On Wednesday, the Congressional Budget Office released its updated long-term budget forecast, which looked surprisingly like the previous version of its long-term budget forecast.

It showed, as one might expect, that if the Bush tax-cuts remain in effect and Medicare and Medicaid spending isn't constrained in some way, the country will topple into a genuine fiscal crisis -- not the fake one the Congress is pretending the country's in right now.
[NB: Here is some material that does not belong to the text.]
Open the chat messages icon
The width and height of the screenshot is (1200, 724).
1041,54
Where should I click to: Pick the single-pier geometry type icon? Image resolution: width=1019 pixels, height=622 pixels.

Republicans, of course, seized on that particular projection, and claimed (a bit ridiculously) that it proved the government must adopt their precise policy views: major spending cuts, particularly to entitlement programs.

While all this -- from the findings to the politicization of them -- is perfectly expected, the forecast also presents another opportunity to remind people that the medium-term budget outlook is perfectly fine if Congress adheres to the law as it's currently written. That means no repealing the health care law, for one, but more significantly it means allowing the Bush tax cuts to expire, and (unfathomably) allowing Medicare reimbursement rates for doctors to fall to the levels prescribed by the formula Congress wrote almost 15 years ago. In other words, no more "doc fixes."
 
According to Congressional Budget Office (CBO) estimates, extending all of the Bush tax cuts would reduce revenue by $2.7 trillion through 2020. Allowing the tax cuts to expire only for those making more than $200,000 a year (or couples making over $250,000) would save an estimated $700 billion:

You're all on board with the CBO?


Great news!!!
 
And these estimates are all moot now that the "glitch" which makes millions of middle class people eligible for Medicaid has been discovered.


Wonder what the numbers will be when they factor that in. I'm guessing an extra trillion or two.



More than that...it means the death of private insurance and a full public option.


Which was the goal all along. Single payer by default.